As someone who’s argued that Lolcats belong on your corporate intranet, I’m sympathetic to Davidson’s desire to recuperate the reputations of internet “distractions” and recognize that it is ok that kids like video games and that students might spend part of their school day on thinking that is not immediately measured on a multiple-choice test. I just wish there was a more specific program of actions we could take to get there, as I want to play along.
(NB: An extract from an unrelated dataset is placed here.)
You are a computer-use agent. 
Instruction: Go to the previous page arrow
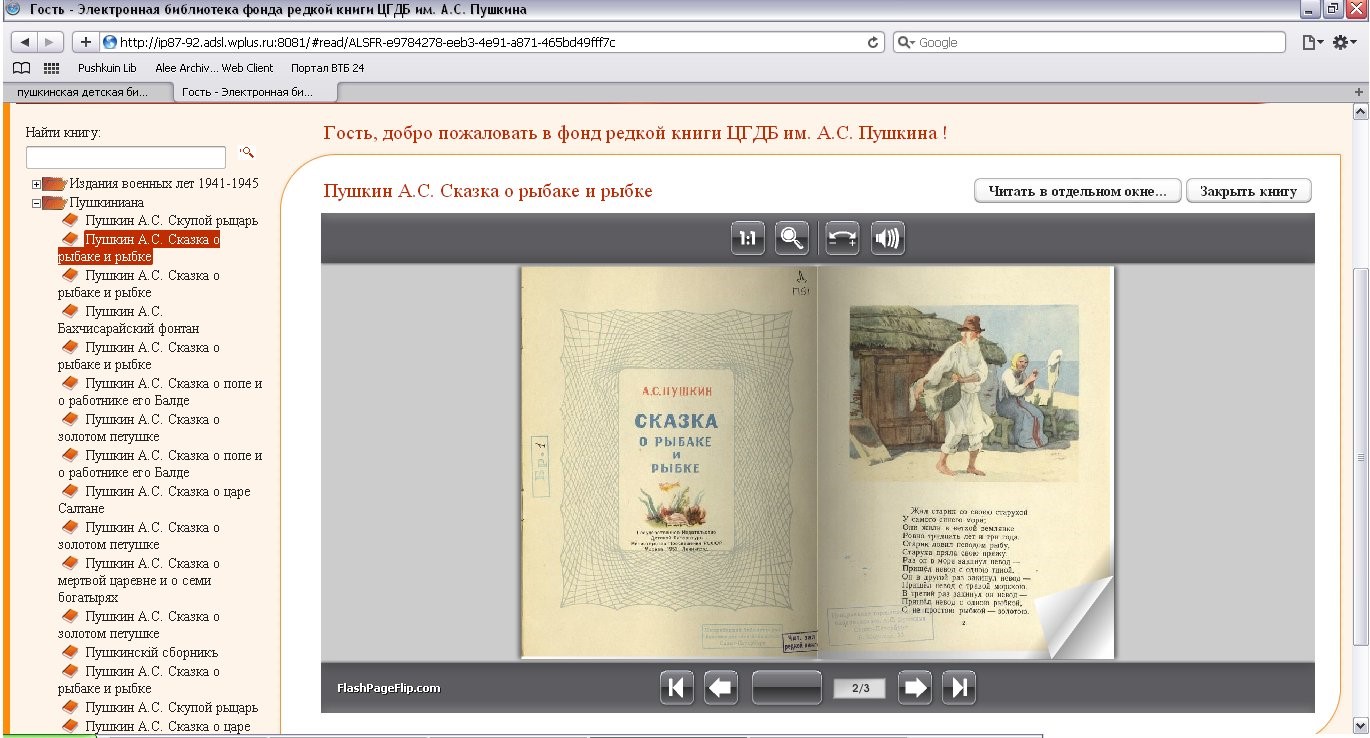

LOLCats on teh Internet (Click here to expand)LOLcats on teh Internet
Source: Online Education

3 Comments

  1. Thanks for this excellent review. I hasten to mention that I teach Benkler et al, of course, and blog about open source and lots of other things almost every day both at http://www.hastac.org website that I organized with others in 2002. I also blog monthly at http://www.dmlcentral.com. I also consult for business, mostly those that are not in the situation you are but that are making the transition, slowly and often painfully, from old-style HR and management systems to new. So, then, why isn’t more of this in the book? Ah, the oldest excuse in the book: my editor made me do it. We cut hundreds of pages on the way to a final draft, there WILL be a sequel, my blog has lots about all of these topics and, yes, it would have been a better book with a lot of this left in. Neither William James nor Dali Lama made the final cut either and I always lecture about James, the first person in English to write a chapter on attention. (NB: I am forwarding this comment to my editor right now—-on the other hand, far fewer people would have read it if I’d won that debate and it had been a third again as long. He was totally right about that one.) No excuses. I agree with your critique! And have made it myself often, in other contexts. Thanks so much for your attention. Best wishes, Cathy Davidson

  2. Thanks Cathy. Small world – your colleague Priscilla Wald, whom you thank in the book, was on my dissertation committee at the University of Washington back in 1998.

    Looking forward to a sequel, and to hearing more from HASTAC.